Geneticista sueco recebe o Nobel de Medicina ou Fisiologia de 2022

Svante Pääbo desenvolveu formas de recuperar, sequenciar e analisar o material genético de seres humanos arcaicos, como os neandertais, além de ter identificado uma espécie nova, o homem de Denisova

Pääbo, um dos fundadores da paleogenética e coordenador do projeto que sequenciou o genoma dos neandertais

Wikimedia Commons

O geneticista sueco Svante Pääbo, de 67 anos, diretor do Departamento de Genética no Instituto Max Planck de Antropologia Evolutiva, em Leipzig, na Alemanha, e professor do Instituto Okinawa de Ciência e Tecnologia, no Japão, é o ganhador do prêmio Nobel de Medicina ou Fisiologia de 2022. Ele recebe a honraria por ter conseguido extrair e sequenciar o material genético (DNA) de espécies arcaicas de seres humanos e por suas descobertas sobre a evolução humana.
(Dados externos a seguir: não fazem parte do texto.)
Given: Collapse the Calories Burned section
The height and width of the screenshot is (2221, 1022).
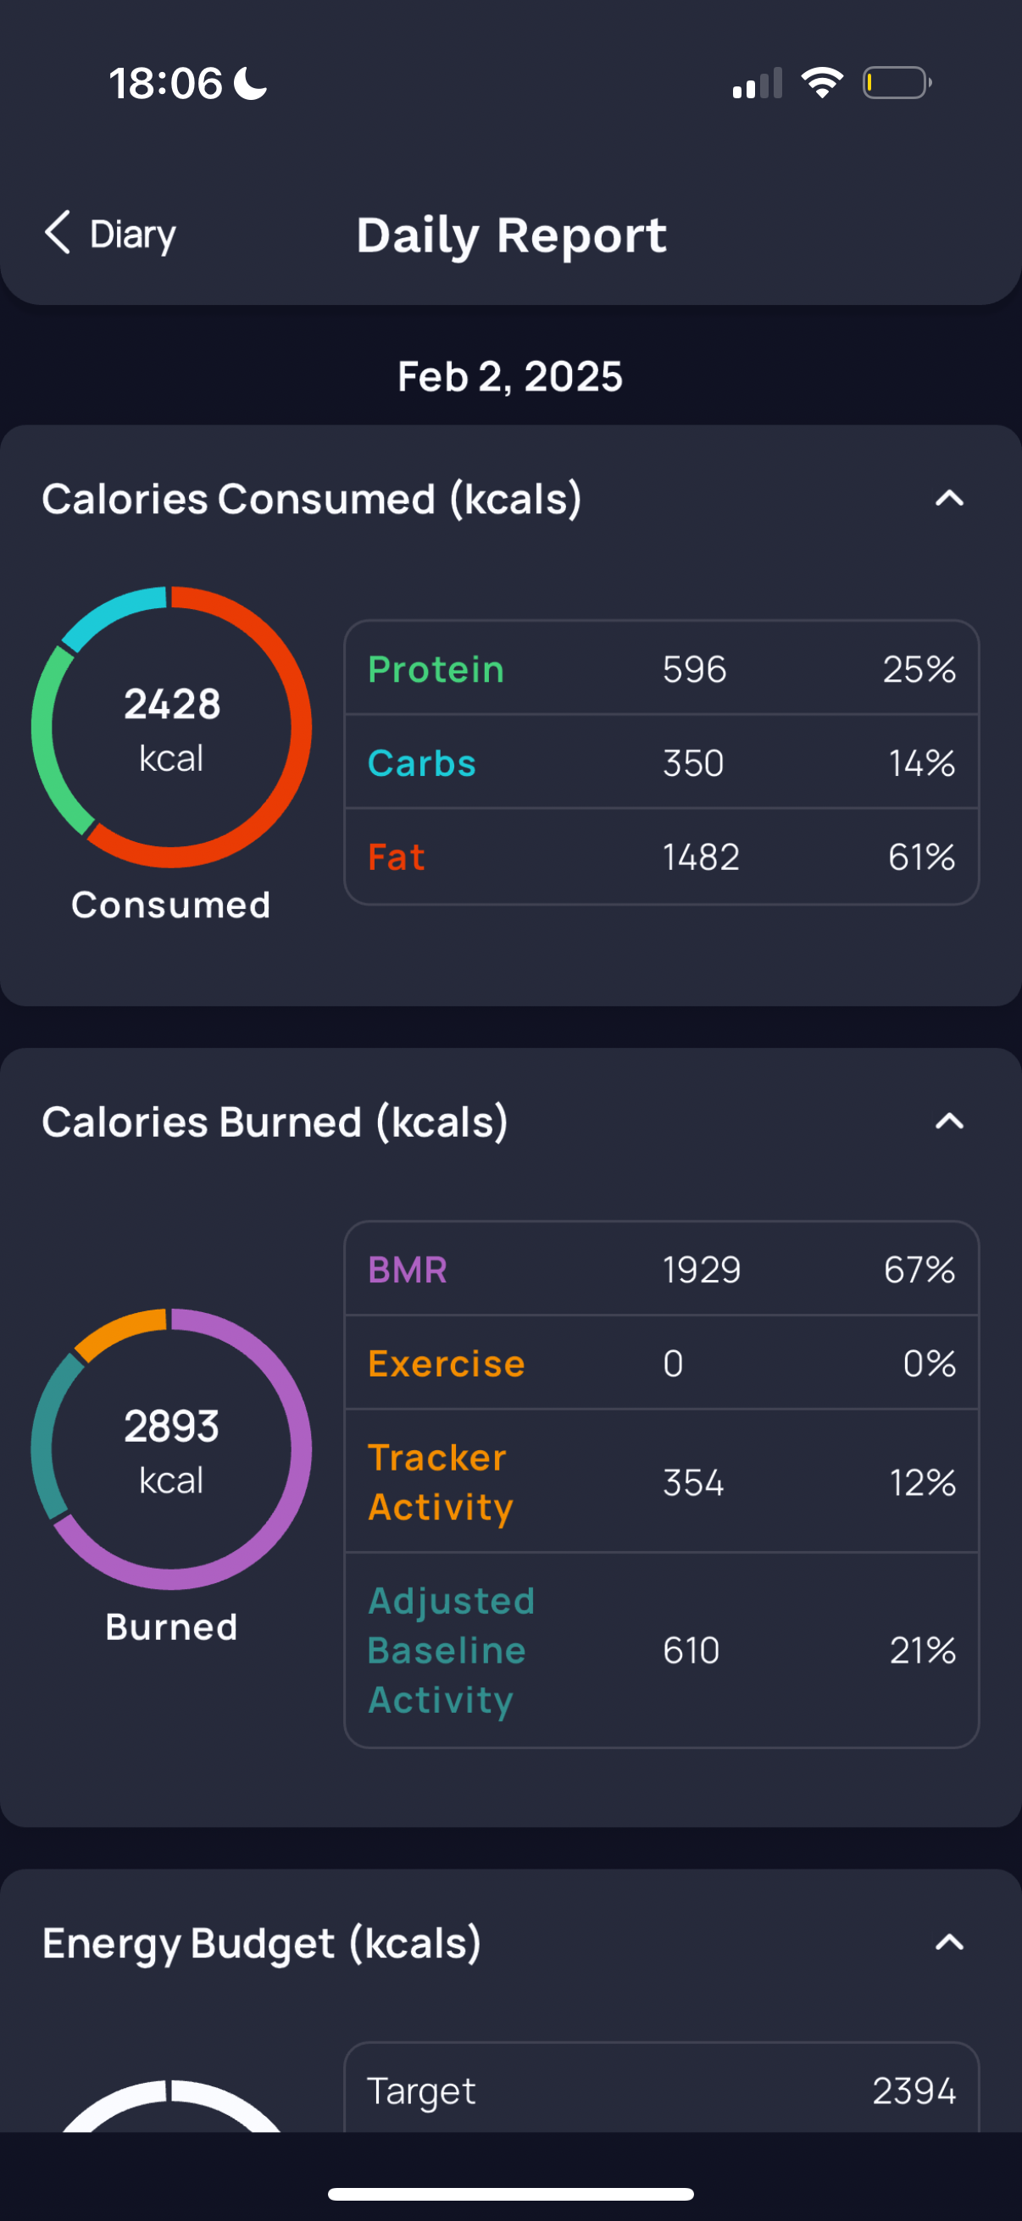Looking at the screenshot, I should pos(949,1122).
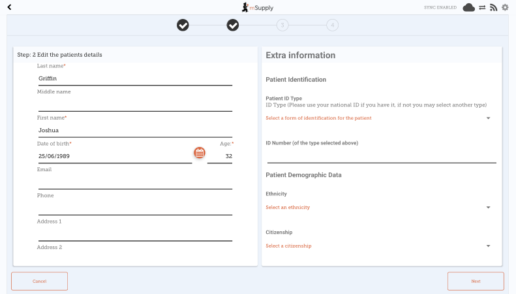The height and width of the screenshot is (294, 516).
Task: Focus the Email text field
Action: coord(135,182)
Seu trabalho possibilitou analisar o material genético dos neandertais (Homo neanderthalensis), um parente próximo dos seres humanos modernos (Homo sapiens) extinto há cerca de 30 mil anos. Levou, ainda, à identificação de uma nova espécie do gênero Homo, também extinta, sem nome científico definido por enquanto: os denisovanos. Ao reconstruir e analisar a informação genética dessas espécies, ajudou a estabelecer a paleogenômica. Esse novo campo da ciência vem permitindo conhecer como essas espécies interagiram e se dispersaram pelo mundo e legaram certos genes para os seres humanos modernos.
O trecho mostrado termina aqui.